Refrac or refracture
A refrac is when we stimulate the present producing zone of a well to increase production,
using hydraulic, acid, gravel, etc. fracture techniques.
Reserve replacement
Calculated by dividing the sum of reserve additions from all sources (revisions, extensions,
discoveries and other additions and acquisitions) by the actual production for the
corresponding period. We use the reserve replacement ratio as an indicator of our ability to
replenish annual production volumes and grow our reserves, thereby providing some
information on the sources of future production. It should be noted that the reserve
replacement ratio is a statistical indicator that has limitations. As an annual measure, the
ratio is limited because it typically varies widely based on the extent and timing of new
discoveries and property acquisitions. Its predictive and comparative value is also limited
for the same reasons.
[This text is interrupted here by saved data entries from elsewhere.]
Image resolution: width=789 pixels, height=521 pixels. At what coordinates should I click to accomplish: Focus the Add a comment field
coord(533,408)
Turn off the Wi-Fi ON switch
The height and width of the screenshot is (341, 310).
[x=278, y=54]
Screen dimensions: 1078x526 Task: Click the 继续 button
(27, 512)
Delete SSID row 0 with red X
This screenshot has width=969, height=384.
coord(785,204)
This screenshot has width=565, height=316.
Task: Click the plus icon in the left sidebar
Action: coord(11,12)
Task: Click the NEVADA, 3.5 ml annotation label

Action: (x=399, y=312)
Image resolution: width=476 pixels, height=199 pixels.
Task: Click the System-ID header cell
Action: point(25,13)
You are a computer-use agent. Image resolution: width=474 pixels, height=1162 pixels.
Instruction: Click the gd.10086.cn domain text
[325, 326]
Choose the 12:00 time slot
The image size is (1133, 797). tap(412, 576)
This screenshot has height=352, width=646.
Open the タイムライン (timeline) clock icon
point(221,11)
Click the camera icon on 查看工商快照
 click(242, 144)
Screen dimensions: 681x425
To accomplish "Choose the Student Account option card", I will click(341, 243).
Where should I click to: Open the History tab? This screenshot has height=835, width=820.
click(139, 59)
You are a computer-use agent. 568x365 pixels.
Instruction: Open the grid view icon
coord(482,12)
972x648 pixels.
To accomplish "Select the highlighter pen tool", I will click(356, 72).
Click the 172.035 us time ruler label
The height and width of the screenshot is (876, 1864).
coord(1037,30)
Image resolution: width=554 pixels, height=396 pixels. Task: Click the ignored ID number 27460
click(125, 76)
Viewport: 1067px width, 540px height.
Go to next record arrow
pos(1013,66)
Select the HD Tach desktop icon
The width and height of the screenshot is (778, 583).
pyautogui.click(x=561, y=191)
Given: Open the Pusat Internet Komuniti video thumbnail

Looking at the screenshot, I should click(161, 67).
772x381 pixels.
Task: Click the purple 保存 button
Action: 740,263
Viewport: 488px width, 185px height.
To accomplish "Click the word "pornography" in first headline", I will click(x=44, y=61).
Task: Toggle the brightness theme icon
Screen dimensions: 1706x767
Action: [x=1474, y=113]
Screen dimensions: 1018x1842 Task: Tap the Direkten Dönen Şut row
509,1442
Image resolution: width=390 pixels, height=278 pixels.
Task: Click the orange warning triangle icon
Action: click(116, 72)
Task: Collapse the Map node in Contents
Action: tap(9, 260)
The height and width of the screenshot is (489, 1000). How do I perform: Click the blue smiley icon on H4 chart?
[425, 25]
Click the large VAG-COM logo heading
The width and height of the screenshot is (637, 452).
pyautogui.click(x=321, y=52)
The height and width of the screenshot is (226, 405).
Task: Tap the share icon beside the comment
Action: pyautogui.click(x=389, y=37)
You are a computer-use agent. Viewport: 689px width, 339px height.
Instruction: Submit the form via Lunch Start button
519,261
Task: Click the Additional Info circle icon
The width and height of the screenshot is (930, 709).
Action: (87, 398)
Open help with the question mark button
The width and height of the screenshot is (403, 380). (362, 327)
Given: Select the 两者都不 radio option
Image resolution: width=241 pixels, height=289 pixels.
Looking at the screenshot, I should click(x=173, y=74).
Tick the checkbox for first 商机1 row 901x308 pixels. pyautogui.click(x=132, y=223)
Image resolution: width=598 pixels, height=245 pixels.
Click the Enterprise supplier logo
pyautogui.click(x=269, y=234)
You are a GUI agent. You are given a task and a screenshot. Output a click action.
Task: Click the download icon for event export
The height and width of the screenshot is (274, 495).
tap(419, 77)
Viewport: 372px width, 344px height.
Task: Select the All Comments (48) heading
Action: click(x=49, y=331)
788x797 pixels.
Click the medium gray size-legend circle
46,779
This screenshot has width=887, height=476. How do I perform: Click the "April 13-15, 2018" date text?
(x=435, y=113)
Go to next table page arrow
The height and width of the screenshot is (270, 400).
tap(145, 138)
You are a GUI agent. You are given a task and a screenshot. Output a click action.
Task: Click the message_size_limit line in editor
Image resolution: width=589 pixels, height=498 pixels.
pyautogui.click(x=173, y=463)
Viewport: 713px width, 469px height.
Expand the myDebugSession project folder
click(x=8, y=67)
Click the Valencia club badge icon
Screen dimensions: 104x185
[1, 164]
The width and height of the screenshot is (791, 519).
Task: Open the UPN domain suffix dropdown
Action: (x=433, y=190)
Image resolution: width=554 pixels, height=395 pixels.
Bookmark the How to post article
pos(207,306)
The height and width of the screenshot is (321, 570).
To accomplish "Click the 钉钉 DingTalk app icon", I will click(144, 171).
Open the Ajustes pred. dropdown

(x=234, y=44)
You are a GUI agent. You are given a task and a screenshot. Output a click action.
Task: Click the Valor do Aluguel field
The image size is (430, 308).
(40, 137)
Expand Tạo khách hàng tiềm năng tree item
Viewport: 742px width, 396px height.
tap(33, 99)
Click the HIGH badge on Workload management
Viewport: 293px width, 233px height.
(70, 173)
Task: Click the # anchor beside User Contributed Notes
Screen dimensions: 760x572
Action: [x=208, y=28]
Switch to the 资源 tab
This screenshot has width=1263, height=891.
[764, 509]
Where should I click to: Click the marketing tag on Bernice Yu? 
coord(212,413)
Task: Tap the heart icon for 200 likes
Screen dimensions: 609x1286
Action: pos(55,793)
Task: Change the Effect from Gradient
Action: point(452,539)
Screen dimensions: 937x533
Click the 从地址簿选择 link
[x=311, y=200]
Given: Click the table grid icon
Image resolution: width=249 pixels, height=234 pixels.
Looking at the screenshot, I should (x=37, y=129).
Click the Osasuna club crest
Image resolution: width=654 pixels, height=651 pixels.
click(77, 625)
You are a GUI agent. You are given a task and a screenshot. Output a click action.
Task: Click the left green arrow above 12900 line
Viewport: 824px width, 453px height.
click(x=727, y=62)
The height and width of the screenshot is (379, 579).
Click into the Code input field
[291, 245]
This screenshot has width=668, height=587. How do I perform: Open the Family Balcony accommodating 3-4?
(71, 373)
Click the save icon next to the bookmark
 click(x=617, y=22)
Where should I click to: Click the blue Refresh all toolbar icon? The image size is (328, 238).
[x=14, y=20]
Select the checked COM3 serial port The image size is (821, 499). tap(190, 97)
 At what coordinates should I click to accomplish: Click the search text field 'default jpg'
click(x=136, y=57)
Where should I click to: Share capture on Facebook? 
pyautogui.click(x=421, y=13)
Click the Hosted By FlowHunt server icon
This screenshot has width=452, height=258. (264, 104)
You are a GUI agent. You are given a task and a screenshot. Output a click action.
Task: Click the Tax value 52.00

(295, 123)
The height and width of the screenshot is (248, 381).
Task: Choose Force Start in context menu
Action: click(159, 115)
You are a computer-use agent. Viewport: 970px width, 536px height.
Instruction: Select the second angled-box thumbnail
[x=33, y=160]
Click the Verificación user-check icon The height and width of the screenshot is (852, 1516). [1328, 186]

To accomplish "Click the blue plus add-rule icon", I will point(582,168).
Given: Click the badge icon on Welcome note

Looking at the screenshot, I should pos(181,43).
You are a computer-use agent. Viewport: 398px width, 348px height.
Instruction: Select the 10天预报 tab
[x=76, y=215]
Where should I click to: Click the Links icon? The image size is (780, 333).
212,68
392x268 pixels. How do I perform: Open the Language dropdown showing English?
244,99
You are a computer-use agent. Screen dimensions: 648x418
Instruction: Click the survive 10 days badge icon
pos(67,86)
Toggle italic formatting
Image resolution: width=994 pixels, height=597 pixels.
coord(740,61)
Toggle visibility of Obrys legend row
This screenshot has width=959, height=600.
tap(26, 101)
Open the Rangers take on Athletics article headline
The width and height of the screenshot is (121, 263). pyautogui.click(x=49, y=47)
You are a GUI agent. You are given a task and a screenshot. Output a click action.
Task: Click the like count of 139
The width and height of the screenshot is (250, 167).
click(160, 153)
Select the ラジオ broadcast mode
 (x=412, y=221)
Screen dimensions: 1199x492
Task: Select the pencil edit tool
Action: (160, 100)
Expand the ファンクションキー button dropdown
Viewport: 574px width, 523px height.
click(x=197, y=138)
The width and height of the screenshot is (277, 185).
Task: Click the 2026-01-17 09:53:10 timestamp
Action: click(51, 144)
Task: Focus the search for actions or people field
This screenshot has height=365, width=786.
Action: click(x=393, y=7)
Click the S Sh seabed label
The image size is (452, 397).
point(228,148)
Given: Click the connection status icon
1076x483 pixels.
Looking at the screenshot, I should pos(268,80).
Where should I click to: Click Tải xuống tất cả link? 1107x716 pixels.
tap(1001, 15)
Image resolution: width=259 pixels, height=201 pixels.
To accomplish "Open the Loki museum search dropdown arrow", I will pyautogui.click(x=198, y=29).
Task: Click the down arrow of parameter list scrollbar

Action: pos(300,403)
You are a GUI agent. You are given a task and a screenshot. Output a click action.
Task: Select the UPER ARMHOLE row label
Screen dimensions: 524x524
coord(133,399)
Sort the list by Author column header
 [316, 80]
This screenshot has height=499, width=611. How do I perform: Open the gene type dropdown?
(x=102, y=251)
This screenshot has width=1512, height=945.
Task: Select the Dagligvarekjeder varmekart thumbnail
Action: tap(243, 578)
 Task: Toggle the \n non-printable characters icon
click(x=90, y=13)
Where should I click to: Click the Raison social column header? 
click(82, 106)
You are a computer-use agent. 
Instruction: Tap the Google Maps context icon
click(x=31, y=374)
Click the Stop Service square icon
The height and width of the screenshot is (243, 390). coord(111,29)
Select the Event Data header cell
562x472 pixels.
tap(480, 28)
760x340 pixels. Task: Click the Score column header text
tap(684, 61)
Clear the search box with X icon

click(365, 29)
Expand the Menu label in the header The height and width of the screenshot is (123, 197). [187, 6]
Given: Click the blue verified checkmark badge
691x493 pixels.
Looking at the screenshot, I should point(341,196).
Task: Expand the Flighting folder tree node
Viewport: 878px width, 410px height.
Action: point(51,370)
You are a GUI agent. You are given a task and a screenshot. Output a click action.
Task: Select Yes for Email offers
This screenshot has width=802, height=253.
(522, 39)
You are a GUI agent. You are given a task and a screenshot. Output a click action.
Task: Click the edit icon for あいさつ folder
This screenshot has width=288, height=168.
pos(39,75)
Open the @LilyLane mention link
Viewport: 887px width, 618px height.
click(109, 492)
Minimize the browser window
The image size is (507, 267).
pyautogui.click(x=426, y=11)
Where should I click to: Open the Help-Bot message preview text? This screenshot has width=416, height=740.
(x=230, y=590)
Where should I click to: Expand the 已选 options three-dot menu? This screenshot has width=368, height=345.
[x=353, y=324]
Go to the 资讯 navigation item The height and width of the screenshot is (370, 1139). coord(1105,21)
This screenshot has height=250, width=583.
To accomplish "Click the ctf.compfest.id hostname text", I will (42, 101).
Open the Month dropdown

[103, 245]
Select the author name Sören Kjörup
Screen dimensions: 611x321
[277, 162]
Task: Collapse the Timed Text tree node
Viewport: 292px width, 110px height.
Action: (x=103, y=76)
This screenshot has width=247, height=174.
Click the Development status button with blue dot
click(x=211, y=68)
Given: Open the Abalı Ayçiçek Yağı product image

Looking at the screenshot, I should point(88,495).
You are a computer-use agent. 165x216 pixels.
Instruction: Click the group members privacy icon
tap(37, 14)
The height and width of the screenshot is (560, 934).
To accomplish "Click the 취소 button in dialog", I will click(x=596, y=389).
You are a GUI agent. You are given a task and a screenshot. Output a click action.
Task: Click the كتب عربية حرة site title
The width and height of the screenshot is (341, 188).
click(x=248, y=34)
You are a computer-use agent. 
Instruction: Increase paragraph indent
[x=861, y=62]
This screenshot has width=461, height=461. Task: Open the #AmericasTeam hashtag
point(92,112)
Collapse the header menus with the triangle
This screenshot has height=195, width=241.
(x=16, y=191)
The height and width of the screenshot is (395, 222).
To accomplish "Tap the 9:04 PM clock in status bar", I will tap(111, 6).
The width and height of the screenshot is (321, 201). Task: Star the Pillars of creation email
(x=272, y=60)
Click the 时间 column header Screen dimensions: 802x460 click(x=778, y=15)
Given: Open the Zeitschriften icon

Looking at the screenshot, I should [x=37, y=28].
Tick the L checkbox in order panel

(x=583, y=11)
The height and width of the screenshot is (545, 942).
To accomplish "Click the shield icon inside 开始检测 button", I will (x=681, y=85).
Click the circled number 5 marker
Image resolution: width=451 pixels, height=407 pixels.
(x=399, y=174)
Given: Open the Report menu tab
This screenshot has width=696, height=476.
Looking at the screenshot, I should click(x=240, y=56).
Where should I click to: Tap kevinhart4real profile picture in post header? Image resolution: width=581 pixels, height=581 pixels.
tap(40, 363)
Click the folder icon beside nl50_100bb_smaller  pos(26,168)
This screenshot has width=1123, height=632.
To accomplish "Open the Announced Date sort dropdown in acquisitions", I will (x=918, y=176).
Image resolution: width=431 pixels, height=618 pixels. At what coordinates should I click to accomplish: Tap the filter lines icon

In addition, since the ratio does not imbed the cost or timing of future
production of new reserves, it cannot be used as a measure of value creation.
Reserves
Estimated remaining quantities of oil and gas and related substances anticipated to be
economically producible, as of a given date, by application of development projects to
known accumulations. In addition, there must exist, or there must be a reasonable
expectation that there will exist, the legal right to produce or a revenue interest in the
production, installed means of delivering oil and gas or related substance to market, and all
permits and financing required to implement the project.
Royalty
An interest in an natural gas and oil lease that gives the owner of the interest the right to
receive a portion of the production from the leased acreage (or of the proceeds of the sale
thereof), but generally does not require the owner to pay any portion of the costs of drilling
or operating the wells on the leased acreage. Royalties may be either landowners royalties,
which are reserved by the owner of the leased acreage at the time the lease is granted, or
overriding royalties, which are usually reserved by an owner of the leasehold in connection
with a transfer to a subsequent owner.
SEC PV-10
The present value of proved reserves based on 12-month average commodity prices,
discounted at a rate of 10% per annum.
Trunk Line
A pipeline for the transportation of oil or natural gas from producing areas to refineries or
terminals.
Undeveloped acreage
Leased acreage on which wells have not been drilled or completed to a point that would
permit the production of commercial quantities of natural gas and oil, regardless of whether
such acreage contains proved reserves.
Wellbore
A physical hole that makes up the well, and can be cased, open or a combination of both.
Working interest
An interest in an natural gas and oil lease that gives the owner of the interest the right to
drill for and produce natural gas and oil on the leased acreage and requires the owner to pay
a share of the costs of drilling and production operations. The share of production to which
a working interest is entitled will be smaller than the share of costs that the working interest
owner is required to bear to the extent of any royalty burden.